* [Reading text]
I think the pidfd_send_signal(2) wording fits better.

[...]

Thanks,

Michael
Suren Baghdasaryan Jan. 28, 2021, 8:37 p.m. UTC | #5
On Thu, Jan 28, 2021 at 12:31 PM Michael Kerrisk (man-pages)
<mtk.manpages@gmail.com> wrote:
>
> Hello Suren,
>
> On 1/28/21 7:40 PM, Suren Baghdasaryan wrote:
> > On Thu, Jan 28, 2021 at 4:24 AM Michael Kerrisk (man-pages)
> > <mtk.manpages@gmail.com> wrote:
> >>
> >> Hello Suren,
> >>
> >> Thank you for writing this page! Some comments below.
> >
> > Thanks for the review!
> > Couple questions below and I'll respin the new version once they are clarified.
>
> Okay. See below.
>
> >> On Wed, 20 Jan 2021 at 21:36, Suren Baghdasaryan <surenb@google.com> wrote:
> >>>
>
> [...]
>
> Thanks for all the acks. That let's me know that you saw what I said.

* [Tasks to perform]
1. Copy out the listing word for word, starting with its first line and going on through the line that contains "Looking at the screenshot, I should click(719, 701).".
2. Write what comes next in the man-page review email thread, picking up right after its last line.
The email thread and the listing are two separate, unrelated pieces of material.

* [Input]

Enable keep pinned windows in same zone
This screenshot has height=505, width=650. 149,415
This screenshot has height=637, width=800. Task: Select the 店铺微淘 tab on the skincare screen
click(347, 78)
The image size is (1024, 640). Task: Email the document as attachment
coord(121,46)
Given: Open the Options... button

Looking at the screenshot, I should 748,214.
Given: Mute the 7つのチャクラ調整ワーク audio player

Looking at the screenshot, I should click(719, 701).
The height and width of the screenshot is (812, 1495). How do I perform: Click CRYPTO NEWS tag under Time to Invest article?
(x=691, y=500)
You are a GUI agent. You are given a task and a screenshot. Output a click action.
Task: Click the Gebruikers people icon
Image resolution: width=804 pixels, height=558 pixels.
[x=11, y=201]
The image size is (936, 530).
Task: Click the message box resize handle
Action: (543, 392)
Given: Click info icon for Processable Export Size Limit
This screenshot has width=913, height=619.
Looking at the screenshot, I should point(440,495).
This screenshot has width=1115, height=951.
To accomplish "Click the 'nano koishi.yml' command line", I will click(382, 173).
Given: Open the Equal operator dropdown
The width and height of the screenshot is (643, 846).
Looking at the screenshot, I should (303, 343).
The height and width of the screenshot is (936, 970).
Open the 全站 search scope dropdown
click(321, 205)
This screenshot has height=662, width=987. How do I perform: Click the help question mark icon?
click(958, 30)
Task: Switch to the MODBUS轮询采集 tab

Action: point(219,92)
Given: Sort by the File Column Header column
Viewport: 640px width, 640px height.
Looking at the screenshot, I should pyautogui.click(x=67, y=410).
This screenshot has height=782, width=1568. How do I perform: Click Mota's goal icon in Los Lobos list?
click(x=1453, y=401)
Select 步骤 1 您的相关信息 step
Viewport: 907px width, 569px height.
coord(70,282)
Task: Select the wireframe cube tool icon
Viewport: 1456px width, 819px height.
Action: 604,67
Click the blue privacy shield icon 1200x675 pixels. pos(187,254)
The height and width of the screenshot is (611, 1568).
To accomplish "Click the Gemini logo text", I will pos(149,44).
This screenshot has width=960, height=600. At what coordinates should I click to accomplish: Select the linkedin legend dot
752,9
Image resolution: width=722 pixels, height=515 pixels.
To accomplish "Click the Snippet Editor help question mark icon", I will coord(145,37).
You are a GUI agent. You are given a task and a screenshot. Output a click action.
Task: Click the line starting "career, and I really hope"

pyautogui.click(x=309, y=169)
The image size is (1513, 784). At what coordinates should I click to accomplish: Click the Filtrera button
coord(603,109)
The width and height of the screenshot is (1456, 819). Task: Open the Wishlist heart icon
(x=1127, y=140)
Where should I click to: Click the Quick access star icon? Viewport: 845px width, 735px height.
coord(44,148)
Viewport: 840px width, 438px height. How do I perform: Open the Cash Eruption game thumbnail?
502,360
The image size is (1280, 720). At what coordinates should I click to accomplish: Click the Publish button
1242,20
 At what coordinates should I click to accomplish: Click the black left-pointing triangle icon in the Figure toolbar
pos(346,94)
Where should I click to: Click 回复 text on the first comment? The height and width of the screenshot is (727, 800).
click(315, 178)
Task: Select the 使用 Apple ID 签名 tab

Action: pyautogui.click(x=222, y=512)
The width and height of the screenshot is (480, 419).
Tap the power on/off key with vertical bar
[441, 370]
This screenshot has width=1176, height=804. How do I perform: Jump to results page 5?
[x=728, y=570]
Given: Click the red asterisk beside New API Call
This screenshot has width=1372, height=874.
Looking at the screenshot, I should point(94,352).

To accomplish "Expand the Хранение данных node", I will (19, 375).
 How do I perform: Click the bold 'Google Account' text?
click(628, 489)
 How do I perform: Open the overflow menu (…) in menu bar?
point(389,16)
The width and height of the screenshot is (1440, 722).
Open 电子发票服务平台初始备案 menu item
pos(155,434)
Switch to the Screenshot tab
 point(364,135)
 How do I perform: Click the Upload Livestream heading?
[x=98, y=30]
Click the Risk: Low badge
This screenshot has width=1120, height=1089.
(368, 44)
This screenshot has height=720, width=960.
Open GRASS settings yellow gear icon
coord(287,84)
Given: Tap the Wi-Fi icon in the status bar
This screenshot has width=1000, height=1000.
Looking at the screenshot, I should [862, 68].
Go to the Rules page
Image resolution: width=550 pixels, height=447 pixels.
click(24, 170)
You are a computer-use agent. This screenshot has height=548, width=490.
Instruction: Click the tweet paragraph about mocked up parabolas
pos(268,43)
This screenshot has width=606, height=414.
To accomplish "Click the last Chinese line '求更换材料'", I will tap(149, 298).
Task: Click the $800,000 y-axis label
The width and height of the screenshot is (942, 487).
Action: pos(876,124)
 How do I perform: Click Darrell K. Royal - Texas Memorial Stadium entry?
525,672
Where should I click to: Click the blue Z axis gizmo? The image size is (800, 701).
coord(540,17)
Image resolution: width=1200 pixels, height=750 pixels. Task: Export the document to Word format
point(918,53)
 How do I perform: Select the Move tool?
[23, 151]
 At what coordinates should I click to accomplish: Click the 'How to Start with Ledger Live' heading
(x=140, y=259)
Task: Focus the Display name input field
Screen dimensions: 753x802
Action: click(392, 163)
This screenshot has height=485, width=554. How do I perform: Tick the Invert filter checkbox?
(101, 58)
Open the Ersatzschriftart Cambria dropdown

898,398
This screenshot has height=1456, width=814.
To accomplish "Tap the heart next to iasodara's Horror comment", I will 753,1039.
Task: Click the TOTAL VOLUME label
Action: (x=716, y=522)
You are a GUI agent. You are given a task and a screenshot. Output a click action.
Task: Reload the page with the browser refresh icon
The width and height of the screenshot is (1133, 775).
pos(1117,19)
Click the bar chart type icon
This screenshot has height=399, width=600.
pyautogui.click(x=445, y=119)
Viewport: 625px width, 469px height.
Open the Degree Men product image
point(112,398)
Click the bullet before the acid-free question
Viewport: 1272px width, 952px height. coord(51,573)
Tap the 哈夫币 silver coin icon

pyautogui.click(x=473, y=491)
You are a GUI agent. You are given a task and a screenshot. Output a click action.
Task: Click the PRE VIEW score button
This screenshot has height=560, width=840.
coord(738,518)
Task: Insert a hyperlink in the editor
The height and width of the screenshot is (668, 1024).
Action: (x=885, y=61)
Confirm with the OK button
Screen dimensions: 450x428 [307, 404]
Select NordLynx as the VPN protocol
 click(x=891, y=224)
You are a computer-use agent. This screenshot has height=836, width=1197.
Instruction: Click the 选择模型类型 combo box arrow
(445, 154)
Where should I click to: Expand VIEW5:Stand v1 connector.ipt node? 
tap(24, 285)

* [Answers for this exercise]
1.
Enable keep pinned windows in same zone
This screenshot has height=505, width=650. 149,415
This screenshot has height=637, width=800. Task: Select the 店铺微淘 tab on the skincare screen
click(347, 78)
The image size is (1024, 640). Task: Email the document as attachment
coord(121,46)
Given: Open the Options... button

Looking at the screenshot, I should 748,214.
Given: Mute the 7つのチャクラ調整ワーク audio player

Looking at the screenshot, I should click(719, 701).

2.
>
> >>> RETURN VALUE
> >>>     On success, process_madvise() returns the number of bytes advised. This
> >>>     return value may be less than the total number of requested bytes, if an
> >>>     error occurred. The caller should check return value to determine whether
> >>>     a partial advice occurred.
> >>
> >> So there are three return values possible,
> >
> > Ok, I think I see your point. How about this instead:
>
> Well, I'm glad you saw it, because I forgot to finish it. But yes,
> you understood what I forgot to say.
>
> > RETURN VALUE
> >      On success, process_madvise() returns the number of bytes advised. This
> >      return value may be less than the total number of requested bytes, if an
> >      error occurred after some iovec elements were already processed. The caller
> >      should check the return value to determine whether a partial
> > advice occurred.
> >
> >     On error, -1 is returned and errno is set appropriately.
>
> We recently standardized some wording here:
> s/appropriately/to indicate the error/.

ack

>
>
> >>> +.PP
> >>> +The pointer
> >>> +.I iovec
> >>> +points to an array of iovec structures, defined in
> >>
> >> "iovec" should be formatted as
> >>
> >> .I iovec
> >
> > I think it is formatted that way above. What am I missing?
>
> But also in "an array of iovec structures"...

ack

>
> > BTW, where should I be using .I vs .IR? I was looking for an answer
> > but could not find it.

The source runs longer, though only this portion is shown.